Trump Has Proposed a Devastating Cut to This Successful Student Loan Program

May 19th 2017

Mike Rothschild

In a move that could have devastating consequences to half a million Americans dealing with student debt, the Trump administration is set to drastically cut the Department of Education's budget, including completely ending the federal program promising student loan forgiveness for public service workers, according to a report from the Washington Post.

Trump's draft budget is likely to face significant opposition from both parties once it goes to Congress, so a cut to PSFL isn't set in stone.

While the final budget proposed by Trump hasn't been released, documents obtained by several news sources reveal an austere plan to cut the DOE's budget by $10.6 billion, with proposed department spending going towards Education Secretary Betsy DeVos' priority of school choice.

But the effects could be profound for the over 400,000 people enrolled in the Public Service Loan Forgiveness Program (PSLF). This ten-year-old initiative allows student loan borrowers working as teachers, public defenders, rural doctors, in the non-profit sector, or in government (local, state, tribal, or federal) to have their debt forgiven after ten years. The first wave of borrowers is set to have their debt written off in October, and it's not clear how either these borrowers, or those who have more recently enrolled in the program, would be affected.

However, it is clear from the numbers that PSLF is both needed and beneficial to those enrolled in it.

According to a Brookings Institute report, loan balances among program enrollees are extremely high. The median borrower in the program has more than $60,000 in student debt and almost 30 percent have more than $100,000 in debt, much of it at the graduate level. And the number of enrollees has jumped from 25,000 people in 2012 to more than 431,000 now.

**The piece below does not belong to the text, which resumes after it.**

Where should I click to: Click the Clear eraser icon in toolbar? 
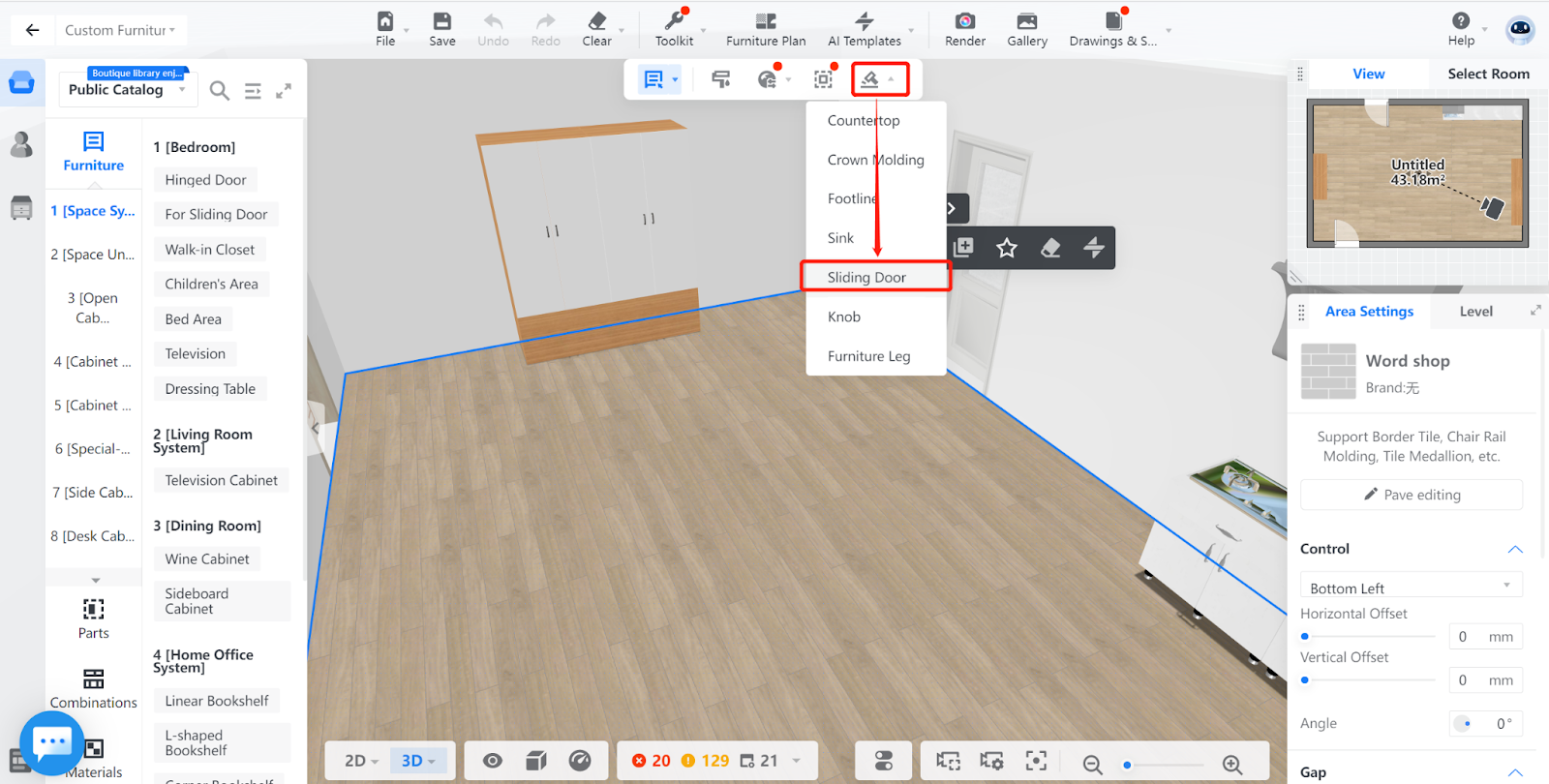[x=596, y=22]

In April, NPR asked a variety of folks in the PSLF program about their debt and how ending the program would impact them:

"More than half a million borrowers have signed up for the program. So we put the word out to find out how they were feeling. We heard 'frightened,' 'anxious,' 'uncertainty,' 'regret,' 'betrayed.'

"Sunrise Ayers, who works for a nonprofit providing legal services to the elderly in Boise, Idaho, has about $80,000 in debt. Like many borrowers, she told us, 'A lot of my life-planning decisions were made factoring the loan forgiveness into the equation.' She says she turned down higher-paying jobs in the private sector, for example. 'I would feel very betrayed, for both myself and my two sons, if this program is taken away,' she says. 'I would likely end up paying on my loans until I was in my 60s and would have no ability to save for retirement or to help pay for my children's college.'"

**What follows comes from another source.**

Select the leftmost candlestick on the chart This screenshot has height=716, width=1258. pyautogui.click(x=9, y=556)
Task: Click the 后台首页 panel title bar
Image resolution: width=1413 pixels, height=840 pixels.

The program has not been without critique—both for its cost and the potential for abuse.

While PSLF has been successful in enticing people to work in traditionally low-paying fields geared toward public service, it's also been criticized for its cost and size.

In fact, the same Brookings report that details the massive debt load of the program's enrollees makes a case for either curtailing or completely eliminating the program due to the complexity of its rules and a lack of a cap on loans for graduate students, who can borrow as much as their degree costs.

In fact, abuse by graduate students has become a key criticism of PSLF. As Slate notes, it has "become more controversial as some have criticized it as a back-door subsidy for expensive graduate degrees—the people who have signed up for so far tend to have high loan balances more typical of someone who went on to get a master's or a J.D. rather than a mere bachelor's."

There has also been confusion about how much PSLF will ultimately cost, with one estimate pegged at $12 billion, far more than was originally planned when the program was passed.

To stem the rising costs of the program, the Obama administration attempted to cap the amount that could be forgiven at $57,500. But that proposal, which might have saved as much as $6 billion according to Congressional Budget Office documents obtained by Brookings, was never was approved.

And with the costs ballooning, PSLF seems like an easy target for the Trump/DeVos agenda of pushing school choice and taking the government out of any aspect of education.

But there have been clear benefits.

But even with the potential cost overruns, the loan forgiveness program has been a tremendous incentive for graduates to pursue careers in lower-paying, public service fields. As one borrower told CNN Money, "with student debt hanging over them, it might not be financially possible for recent grads to commit to public service careers" if PSFL is entirely cut.